> [Fragmento del texto]
El Gobierno español ha anunciado que “dispone” de “hasta 2.000” rastreadores formados entre el personal del ejército, es de suponer que de tropa y marinería –no me veo yo a oficiales atendiendo teléfonos– que pone a disposición de las Comunidades Autónomas. Varias de ellas se han apuntado (Madrid, por ejemplo) a recibir este “maná gratuito”. Habiendo incumplido las promesas de contratación de personal sanitario, de refuerzo de la atención primaria y de contratación de rastreadores experimentados, salvo la mascarada de pagar a la sanidad privada por personal del que tampoco dispone esa sanidad, este personal “gratuito” les viene fenomenal para no invertir ni un solo euro de los 16.000 millones que el Estado ha puesto a su disposición en la lucha contra la COVID 19. Si no se gastan el dinero en esto, ¿en qué lo gastarán? ¿En contratar laboratorios privados que por fuera llevan las muestras a la sanidad pública sobresaturada para que se encarguen de los análisis que esos laboratorios no son capaces de completar?

Pero me desvío de la cuestión. Los 2.000 rastreadores militares, según asegura la subsecretaria de Defensa, Doña María Amparo Valcarce, en la web del Ministerio de Defensa, están “a disposición de las Comunidades Autónomas”. Sin embargo, uno mira en los whatsapp de militares y se encuentra con que aún se están pidiendo voluntarios en los cuarteles, con la amenaza de “elección directa” por el famoso método “te-ha-tocado” con que se hacen las cosas en el ejército español, si no se cubre el cupo de los 2.000 con voluntarios.

Dice la señora Valcarce que hay que poner “en valor la amplia experiencia acumulada por las Fuerzas Armadas durante la operación ‘Balmis’ contra la Covid-19 y… cualificación técnica, capacidad de despliegue y amplísima experiencia en emergencias.” Hasta donde sé, no se dedicaron a rastrear contagios. Ni siquiera a tratar con enfermos directamente. Asegura además que “… el Ministerio de Defensa creó un Sistema de Rastreo para la detección precoz y vigilancia epidemiológica, así como capacitación a personal militar como rastreadores … de la transmisión de la Covid-19…” para lo cual “… se puso en marcha un curso de rastreadores onlineonline, tomando como referencia el del Centro Internacional John Hopkins …”. ¿Cómo es ese curso?

> [Ítems proporcionados]
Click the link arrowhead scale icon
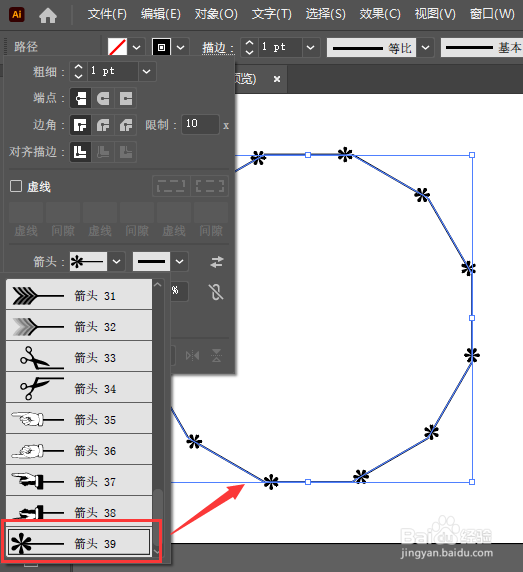523x572 pixels. click(216, 292)
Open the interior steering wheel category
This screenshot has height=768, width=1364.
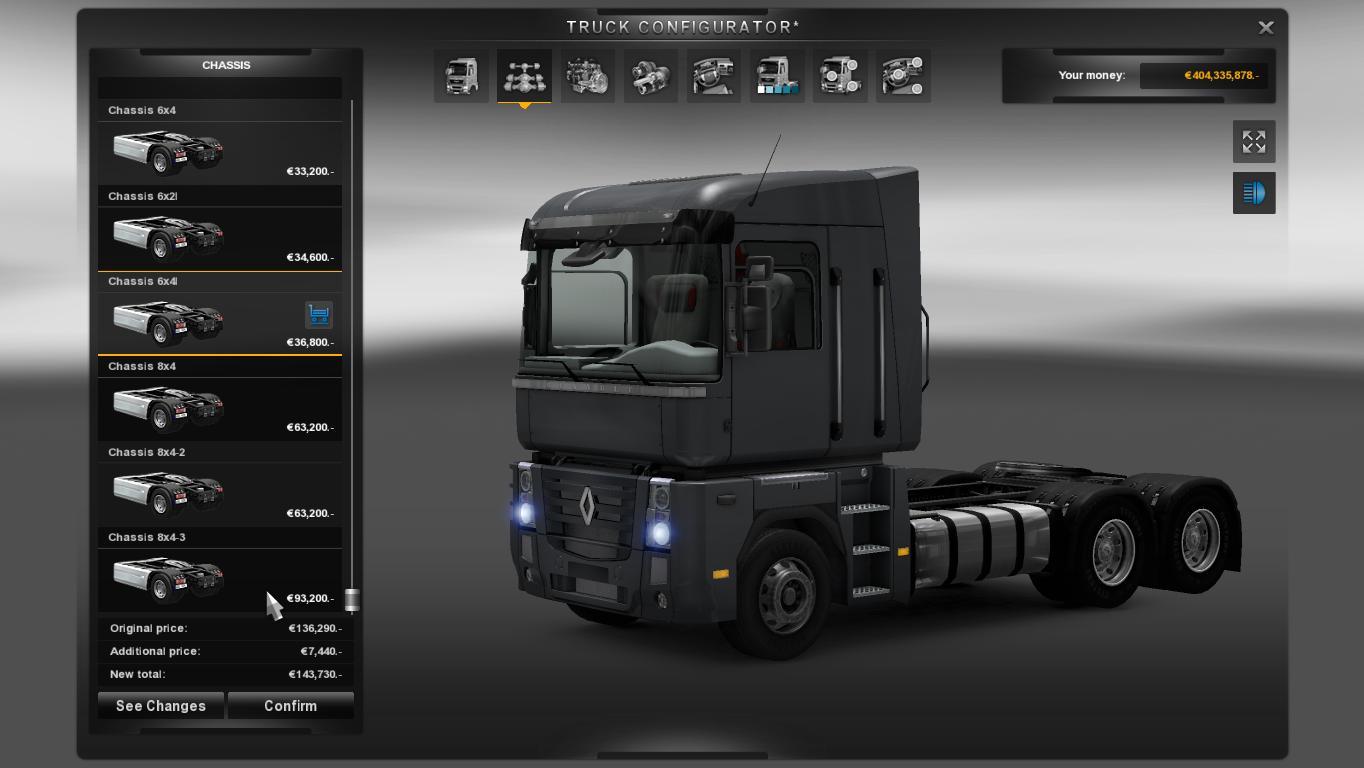click(x=713, y=76)
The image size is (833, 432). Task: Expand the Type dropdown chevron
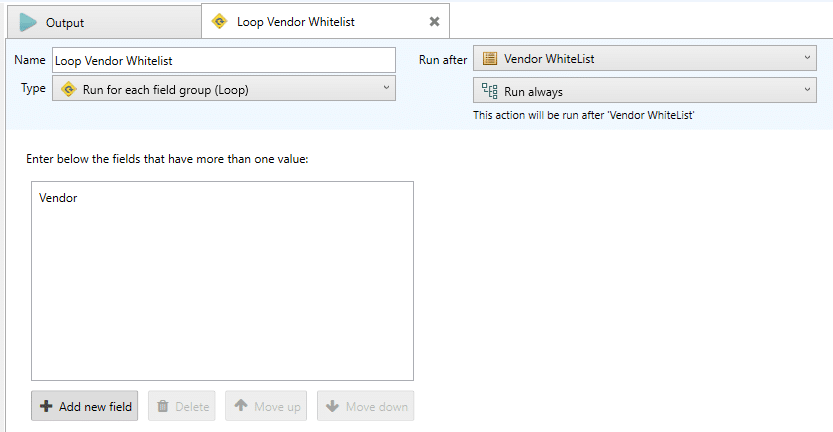(x=386, y=88)
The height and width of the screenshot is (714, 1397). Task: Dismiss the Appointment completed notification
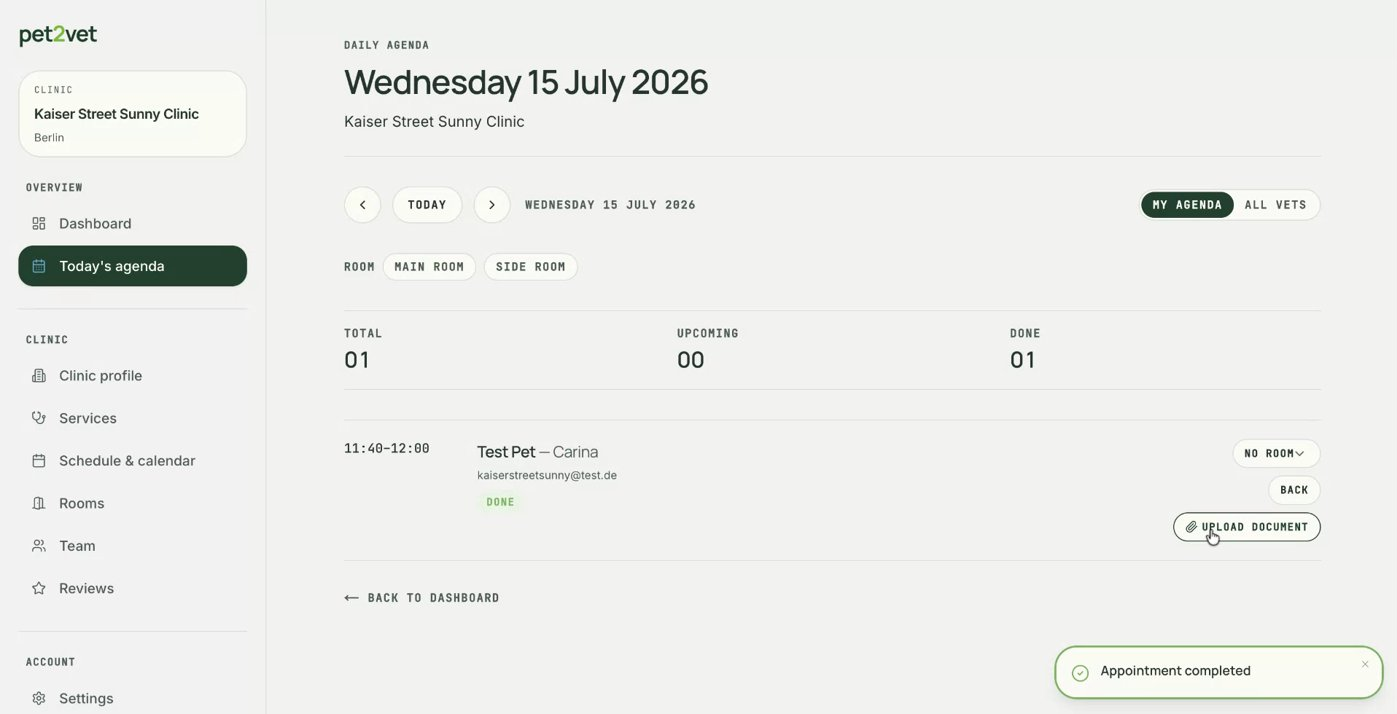1365,664
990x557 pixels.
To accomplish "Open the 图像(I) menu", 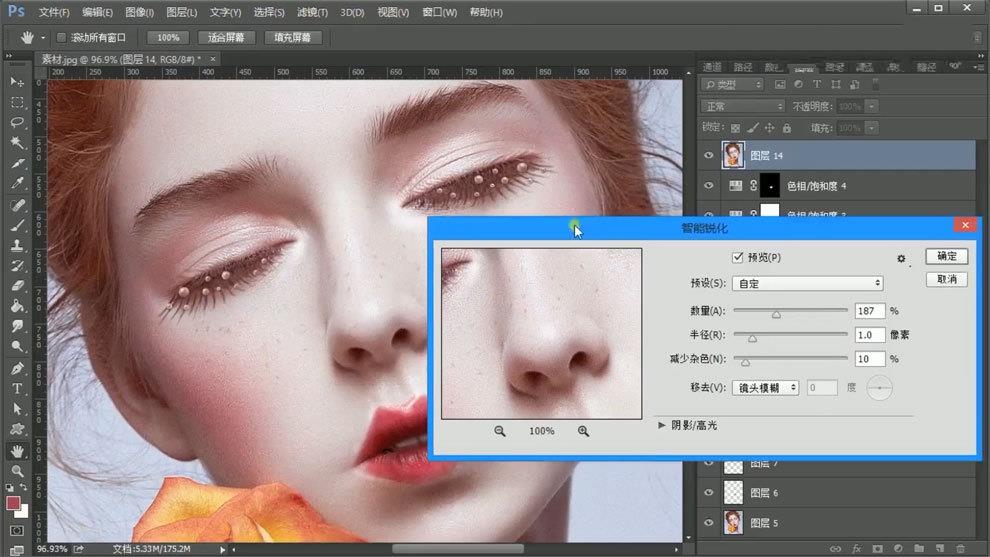I will click(140, 12).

> [Consigna A] Reescribe en forma de lista el párrafo del texto sobre los rastreadores militares que empieza con «Pero me desvío de la cuestión» y conserva sus datos principales.
> [Consigna B] Prosigue el texto sobre los rastreadores militares a partir de su última oración.

> [Respuesta A]
- Según la subsecretaria de Defensa, María Amparo Valcarce, en la web del Ministerio de Defensa, los 2.000 rastreadores militares están a disposición de las Comunidades Autónomas.
- En los whatsapp de militares se ve que todavía se están pidiendo voluntarios en los cuarteles.
- Si no se cubre el cupo de 2.000 con voluntarios, se amenaza con la «elección directa» por el método «te-ha-tocado».

> [Respuesta B]
Aparte del catetismo castizo del que hacen gala algunas “mentes pensantes” de este país, que presumen de patriotas pero babean ante nombres extranjeros, preferiblemente ingleses y referidos a instituciones estadounidenses, es conveniente saber que el curso se imparte en línea (virtual) con una duración de 6 horas (aproximadamente) compuesto por seis módulos: “Datos básicos sobre la COVID-19” con 7 videos (Total 51 minutos), 3 lecturas, 7 cuestionarios, “Datos básicos para el rastreo de contactos en relación con la COVID-19” con 5 videos (Total 35 minutos), 1 lectura, 5 cuestionarios, “Pasos para investigar casos y rastrear los contactos de la persona” con 3 videos (Total 45 minutos), 1 lectura, 2 cuestionarios, “Deontología en el rastreo de contactos y herramientas tecnológicas” con6 videos (Total 42 minutos)”, “Habilidades para una comunicación efectiva” con 11 videos (Total 78 minutos)] y “Evaluación final” con 2 lecturas y un examen de 1h 20 m.. Y con poco más de 4 horas de formación en vídeo, 5 lecturas, 14 cuestionarios y 1 hora y 20 de examen, se adquiere la “capacitación” a que hace referencia la subsecretaria. Hasta un curso de mecanografía requiere algo más de tiempo.

Y ¿a quién se capacita? No a personas con formación sanitaria previa, ni a personas preparadas para una interlocución en el siempre complejo campo de la salud y la sanidad y los datos de carácter personal. Y las reservas que genera en cada uno de nosotros dar esos datos. Tampoco a personas que tengan experiencia en trato telefónico con clientes (pacientes). Se escoge a quienes se presenten voluntarios de entre los militares o, a falta de cupo suficiente, a “voluntarios forzosos”.

¿Quiénes son estos militares? Son personas que apenas llegan a los 1.000 euros de salario mensual (algo más si, como los miembros de la UME, tienen algún complemento de 200 o 300 euros más), que en el 85% de los casos son contratados que, tras encadenar compromisos temporales hasta los 6 años de servicio, pueden conseguir un contrato de “larga duración” que llega ¡hasta que cumplan los 45 años! Alcanzada esa edad, no pueden seguir en el ejército, y se ven cesados con un pequeño subsidio que apenas llega para pagar media hipoteca o un alquiler normal.

La renovación de cada uno de los compromisos intermedios no es automática. Depende de la calificación que una junta de evaluación lleva a cabo. No voy a entrar en si se renuevan o no según la dotación presupuestaria. Pero es claro que si su conducta no es intachable en todos los sentidos (según la opinión subjetiva de sus calificadores) las posibilidades de ser renovado descienden bastante. Así que los rastreadores “voluntarios forzosos” no dirán que no. Les va el empleo en ello si están en el periodo de contratos temporales de dos o tres años.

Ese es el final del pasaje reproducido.